Dintorno - Stefano Freddi
Il bosco di Arianna (Estratto)
di Michela Valotti
È passato poco più di un secolo dalla dirompente apparizione del Futurismo, fragorosamente concentrato in una palingenesi universale, all’insegna della macchina e della velocità. Nel più ampio contesto europeo che, contemporaneamente, assorbiva le energie dei Fauves e dei Dadaisti, l’avanguardia italiana ribadiva la necessità di un nuovo sguardo sulle cose, immaginando che il dinamismo di un cane al guinzaglio avrebbe potuto fissarsi sulla tela, inseguendo le oscillazioni modulari del pelo dell’animale, a passeggio per la metropoli milanese.
Senza un filo che tracci un percorso, e consenta di voltarsi indietro per ripercorrerne le tappe, come quello che la mitologia assegna alla saggia Arianna, è difficile orientarsi nella multiforme accidentalità dell’esistere, ma anche del creare.

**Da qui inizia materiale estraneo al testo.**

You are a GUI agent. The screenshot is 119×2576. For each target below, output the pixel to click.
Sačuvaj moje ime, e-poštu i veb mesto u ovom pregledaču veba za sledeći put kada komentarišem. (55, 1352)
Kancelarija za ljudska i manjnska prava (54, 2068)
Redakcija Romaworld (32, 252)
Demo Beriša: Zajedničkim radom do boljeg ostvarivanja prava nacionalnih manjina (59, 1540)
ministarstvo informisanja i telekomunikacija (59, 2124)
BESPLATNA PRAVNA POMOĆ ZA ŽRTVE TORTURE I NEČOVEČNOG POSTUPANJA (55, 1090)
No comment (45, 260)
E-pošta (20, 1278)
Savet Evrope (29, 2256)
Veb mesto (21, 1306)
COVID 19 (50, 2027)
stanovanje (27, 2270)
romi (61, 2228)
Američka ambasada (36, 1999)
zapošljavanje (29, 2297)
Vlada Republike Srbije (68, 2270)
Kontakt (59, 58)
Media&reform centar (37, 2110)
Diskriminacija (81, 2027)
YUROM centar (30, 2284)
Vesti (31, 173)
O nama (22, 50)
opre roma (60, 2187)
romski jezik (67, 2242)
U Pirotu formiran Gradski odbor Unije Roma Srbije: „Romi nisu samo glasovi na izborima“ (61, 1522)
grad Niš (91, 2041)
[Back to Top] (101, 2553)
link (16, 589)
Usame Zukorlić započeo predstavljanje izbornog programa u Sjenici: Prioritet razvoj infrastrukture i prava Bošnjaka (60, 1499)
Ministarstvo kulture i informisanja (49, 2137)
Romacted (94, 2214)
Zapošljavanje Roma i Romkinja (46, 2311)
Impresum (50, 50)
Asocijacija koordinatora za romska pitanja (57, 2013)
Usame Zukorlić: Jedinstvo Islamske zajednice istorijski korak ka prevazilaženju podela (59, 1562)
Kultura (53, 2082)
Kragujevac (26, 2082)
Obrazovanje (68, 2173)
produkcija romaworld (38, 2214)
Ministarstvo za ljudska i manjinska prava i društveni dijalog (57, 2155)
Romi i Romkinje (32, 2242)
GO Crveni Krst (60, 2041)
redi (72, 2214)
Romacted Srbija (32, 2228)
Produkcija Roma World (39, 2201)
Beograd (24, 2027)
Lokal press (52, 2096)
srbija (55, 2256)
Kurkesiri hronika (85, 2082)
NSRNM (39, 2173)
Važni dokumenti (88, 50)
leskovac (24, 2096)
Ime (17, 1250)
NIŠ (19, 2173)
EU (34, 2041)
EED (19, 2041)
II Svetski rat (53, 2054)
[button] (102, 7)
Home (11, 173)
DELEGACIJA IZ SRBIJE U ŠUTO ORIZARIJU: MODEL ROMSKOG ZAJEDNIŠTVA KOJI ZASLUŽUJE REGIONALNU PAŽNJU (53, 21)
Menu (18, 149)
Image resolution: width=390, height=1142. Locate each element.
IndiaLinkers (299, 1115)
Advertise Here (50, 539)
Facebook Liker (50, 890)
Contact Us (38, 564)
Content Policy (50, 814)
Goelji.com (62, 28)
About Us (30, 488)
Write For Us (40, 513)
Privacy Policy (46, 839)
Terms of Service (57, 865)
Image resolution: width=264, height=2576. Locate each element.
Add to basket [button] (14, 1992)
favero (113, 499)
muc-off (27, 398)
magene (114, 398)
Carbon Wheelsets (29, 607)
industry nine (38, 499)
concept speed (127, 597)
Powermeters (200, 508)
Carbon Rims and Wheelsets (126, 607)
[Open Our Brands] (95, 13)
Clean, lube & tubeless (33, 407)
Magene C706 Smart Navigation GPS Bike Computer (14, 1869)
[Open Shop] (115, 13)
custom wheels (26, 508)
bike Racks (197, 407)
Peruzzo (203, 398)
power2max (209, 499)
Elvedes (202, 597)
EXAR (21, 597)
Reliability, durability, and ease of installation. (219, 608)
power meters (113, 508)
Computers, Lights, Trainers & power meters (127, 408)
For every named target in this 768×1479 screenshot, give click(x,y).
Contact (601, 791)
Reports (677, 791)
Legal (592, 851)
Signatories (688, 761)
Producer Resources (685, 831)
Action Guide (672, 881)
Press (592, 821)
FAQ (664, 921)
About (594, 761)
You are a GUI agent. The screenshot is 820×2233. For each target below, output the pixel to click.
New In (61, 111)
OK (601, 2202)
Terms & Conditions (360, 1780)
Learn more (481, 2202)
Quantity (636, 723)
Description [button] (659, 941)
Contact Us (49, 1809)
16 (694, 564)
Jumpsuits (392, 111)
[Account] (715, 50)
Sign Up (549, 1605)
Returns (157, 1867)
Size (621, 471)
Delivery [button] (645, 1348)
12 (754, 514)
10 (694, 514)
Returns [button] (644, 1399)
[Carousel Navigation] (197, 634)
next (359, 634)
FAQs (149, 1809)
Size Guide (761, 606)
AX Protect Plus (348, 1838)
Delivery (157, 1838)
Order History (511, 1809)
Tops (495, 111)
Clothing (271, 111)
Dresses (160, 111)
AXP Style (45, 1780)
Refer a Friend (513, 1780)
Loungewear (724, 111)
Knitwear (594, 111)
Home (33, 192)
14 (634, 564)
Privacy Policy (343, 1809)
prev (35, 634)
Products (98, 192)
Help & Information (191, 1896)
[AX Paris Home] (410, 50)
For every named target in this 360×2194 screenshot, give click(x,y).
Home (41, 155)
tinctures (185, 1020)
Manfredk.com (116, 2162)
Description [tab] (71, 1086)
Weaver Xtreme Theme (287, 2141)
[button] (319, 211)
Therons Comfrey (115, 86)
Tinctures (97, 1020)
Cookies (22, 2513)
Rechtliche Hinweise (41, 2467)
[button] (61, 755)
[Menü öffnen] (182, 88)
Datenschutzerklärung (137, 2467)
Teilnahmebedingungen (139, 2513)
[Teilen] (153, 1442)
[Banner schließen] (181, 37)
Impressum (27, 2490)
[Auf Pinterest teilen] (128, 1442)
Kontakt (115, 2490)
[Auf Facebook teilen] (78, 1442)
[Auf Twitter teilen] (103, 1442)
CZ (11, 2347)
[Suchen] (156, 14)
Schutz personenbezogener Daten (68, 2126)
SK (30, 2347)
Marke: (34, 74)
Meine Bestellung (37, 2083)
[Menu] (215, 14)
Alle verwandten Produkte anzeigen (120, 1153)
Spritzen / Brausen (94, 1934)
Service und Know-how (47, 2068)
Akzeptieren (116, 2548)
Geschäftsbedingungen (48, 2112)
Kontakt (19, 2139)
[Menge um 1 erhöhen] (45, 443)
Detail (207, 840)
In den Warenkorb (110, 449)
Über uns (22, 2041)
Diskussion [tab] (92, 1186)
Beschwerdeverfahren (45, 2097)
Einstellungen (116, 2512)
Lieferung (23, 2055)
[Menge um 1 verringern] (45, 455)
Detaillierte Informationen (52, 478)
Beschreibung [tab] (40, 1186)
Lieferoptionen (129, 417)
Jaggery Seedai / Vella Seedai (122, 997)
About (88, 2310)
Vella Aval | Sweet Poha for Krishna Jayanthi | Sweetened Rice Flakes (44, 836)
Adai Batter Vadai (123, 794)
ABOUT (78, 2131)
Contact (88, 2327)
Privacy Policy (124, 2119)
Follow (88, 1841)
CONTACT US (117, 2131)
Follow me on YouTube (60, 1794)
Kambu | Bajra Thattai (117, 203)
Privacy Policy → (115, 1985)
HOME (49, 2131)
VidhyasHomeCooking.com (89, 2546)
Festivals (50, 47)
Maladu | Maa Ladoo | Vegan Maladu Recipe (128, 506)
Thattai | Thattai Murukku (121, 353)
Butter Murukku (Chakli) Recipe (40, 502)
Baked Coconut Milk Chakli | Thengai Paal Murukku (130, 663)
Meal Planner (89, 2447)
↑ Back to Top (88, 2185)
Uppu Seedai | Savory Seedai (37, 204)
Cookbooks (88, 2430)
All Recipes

Quel filo, Stefano Freddi l’ha trovato, anzi ne ha fatto una matassa, groviglio fluttuante su superfici a tratti opache e scure, a tratti, invece, specchianti, in un lavorio continuo che richiama un’altra donna della tradizione classica, Penelope, alle prese con la mitica tela.
C’è fatica nel lavoro di Stefano Freddi, per trovare una via d’uscita, quella che porta a superare il bosco, per accucciarsi ad annusare gli odori dei funghi e delle foglie umide dell’autunno, pronte a fecondare quell’humus su cui sono posate, a strati.
Nel rispetto di quel delicato equilibrio naturale che viene sondato per frammenti e pazientemente ricomposto, per dare forma all’impenetrabile labirinto dell’anima.